**YOUR TASK**
Without the pictures, set down every line of the data exactly.

+++ AVAILABLE DATA

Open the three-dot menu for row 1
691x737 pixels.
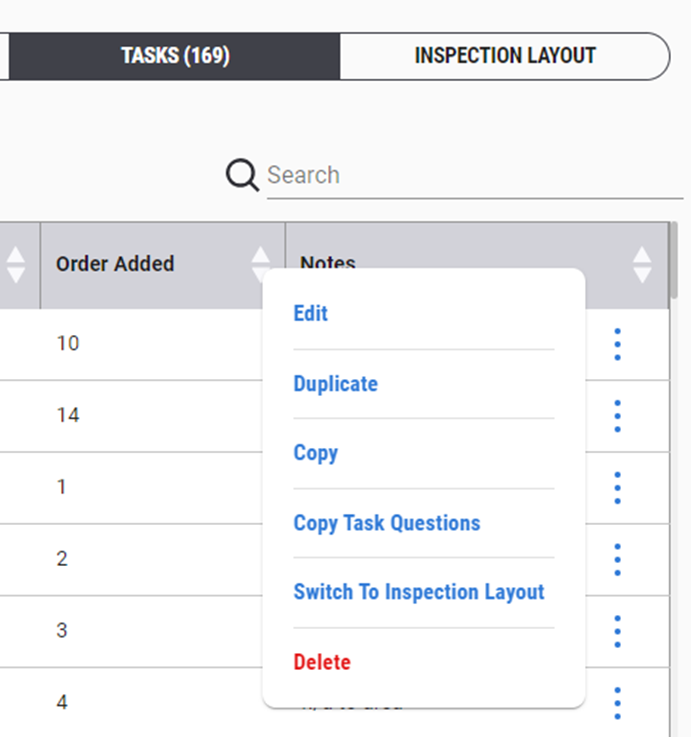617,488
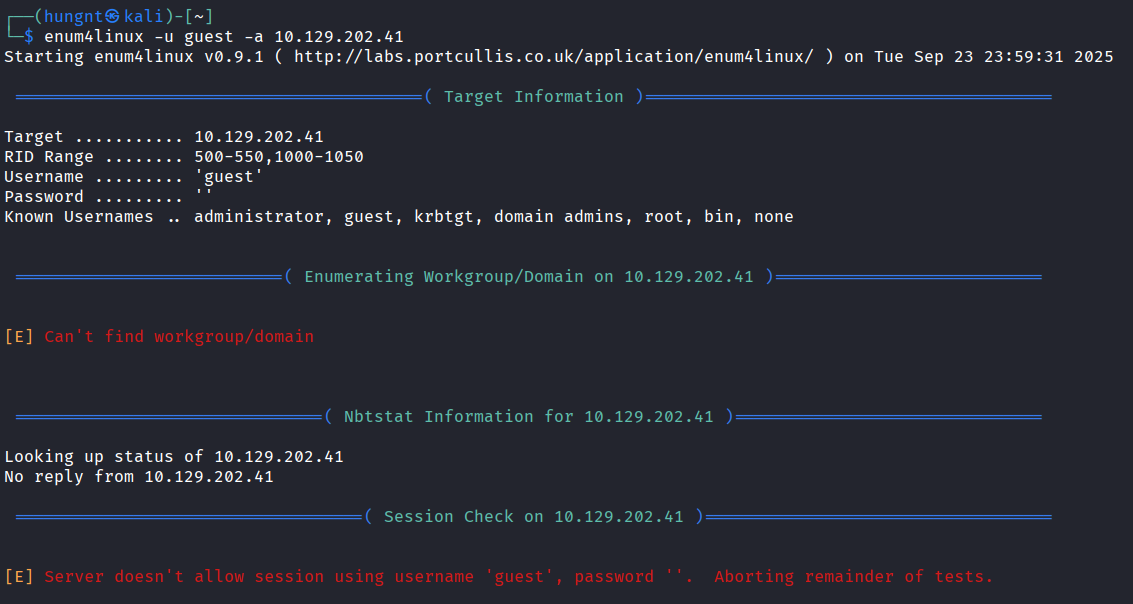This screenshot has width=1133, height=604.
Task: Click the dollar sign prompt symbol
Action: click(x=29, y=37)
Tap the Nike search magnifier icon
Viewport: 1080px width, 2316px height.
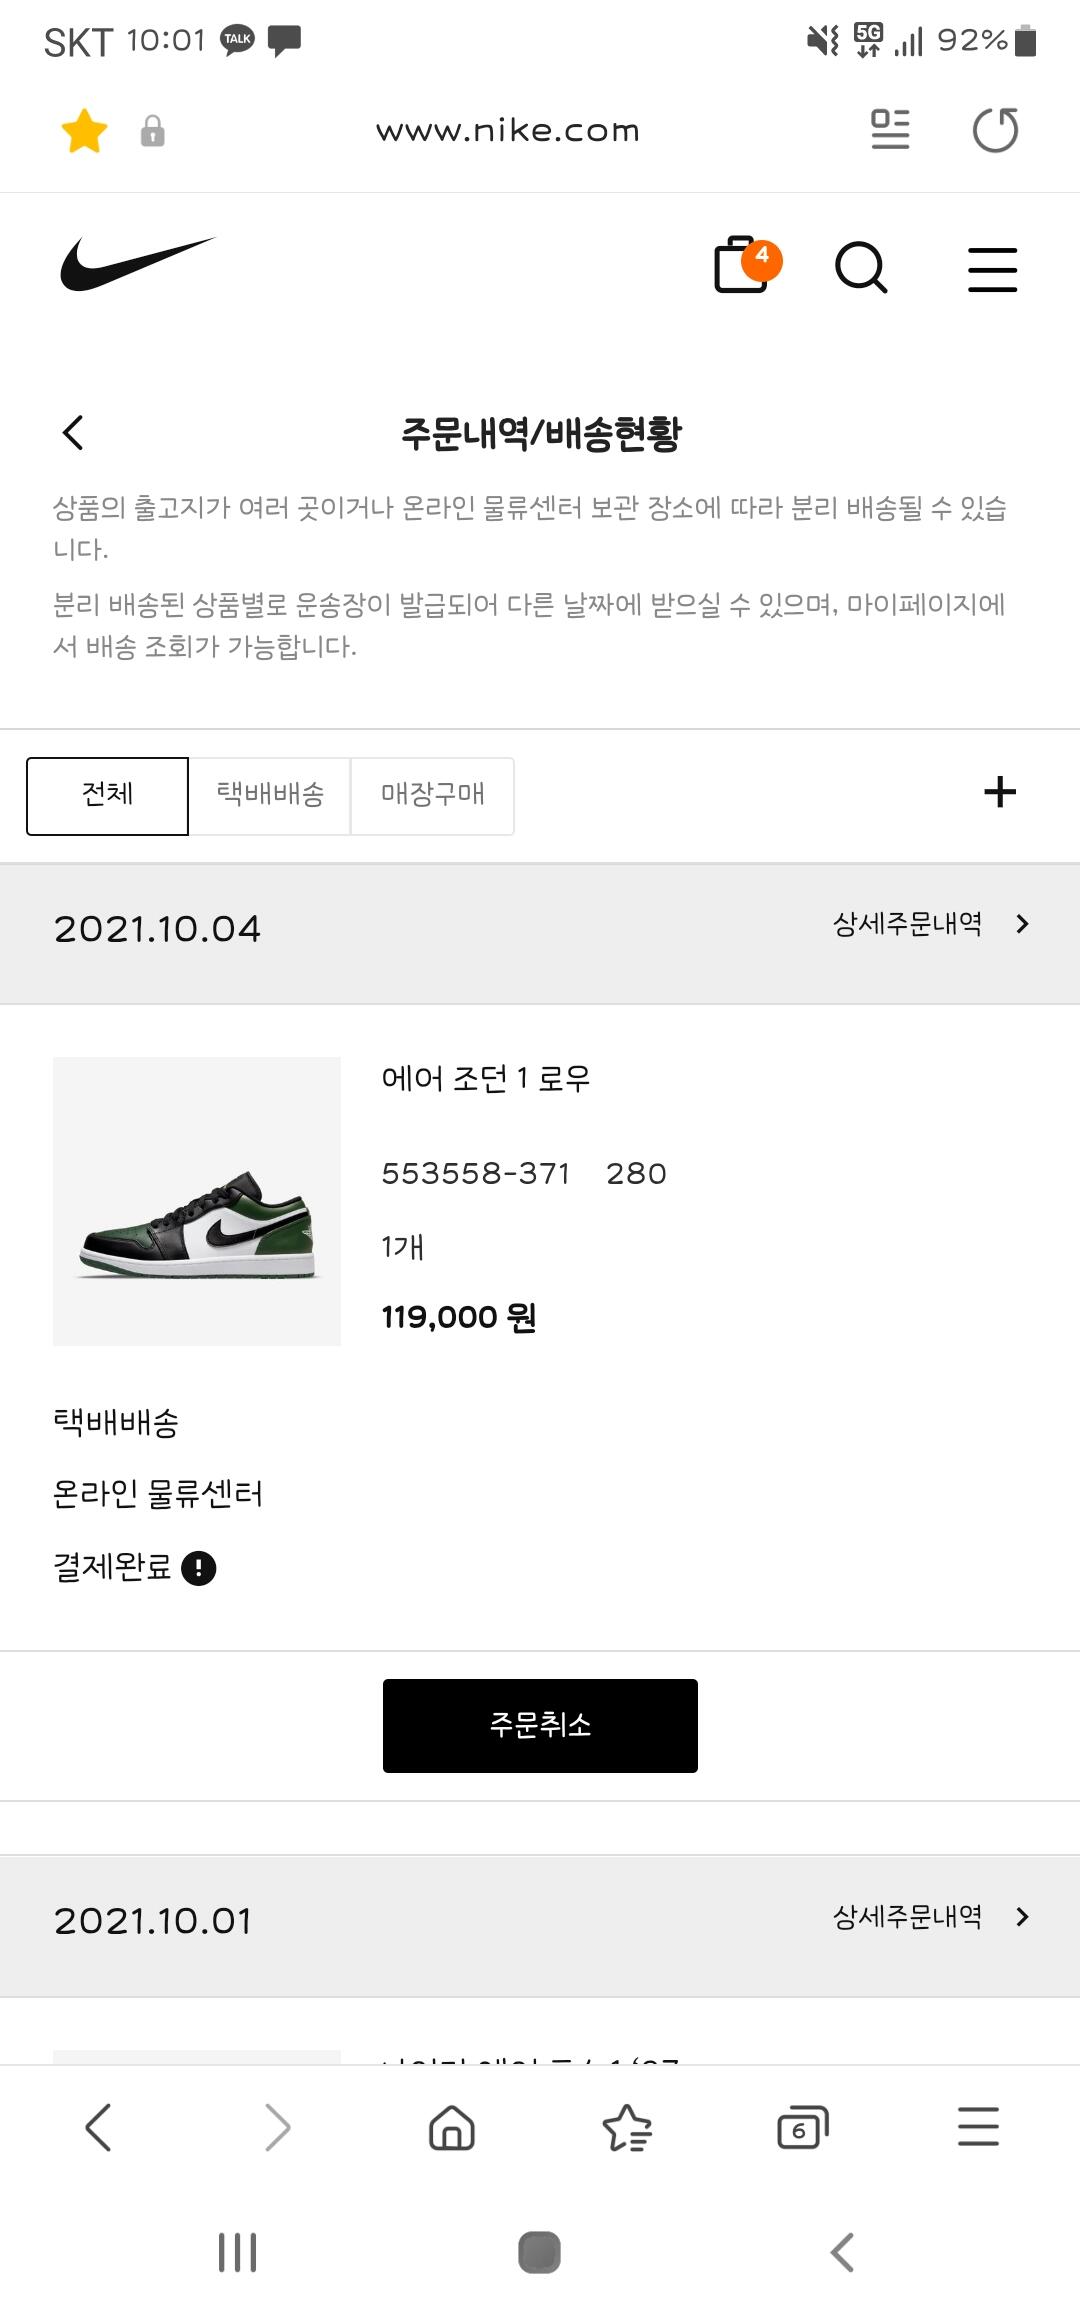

++++++

**YOUR SOLUTION**
Open the three-dot menu for row 1
691x737 pixels.
617,488
This screenshot has width=1133, height=604.
Task: Click the dollar sign prompt symbol
Action: click(x=29, y=37)
Tap the Nike search magnifier icon
Viewport: 1080px width, 2316px height.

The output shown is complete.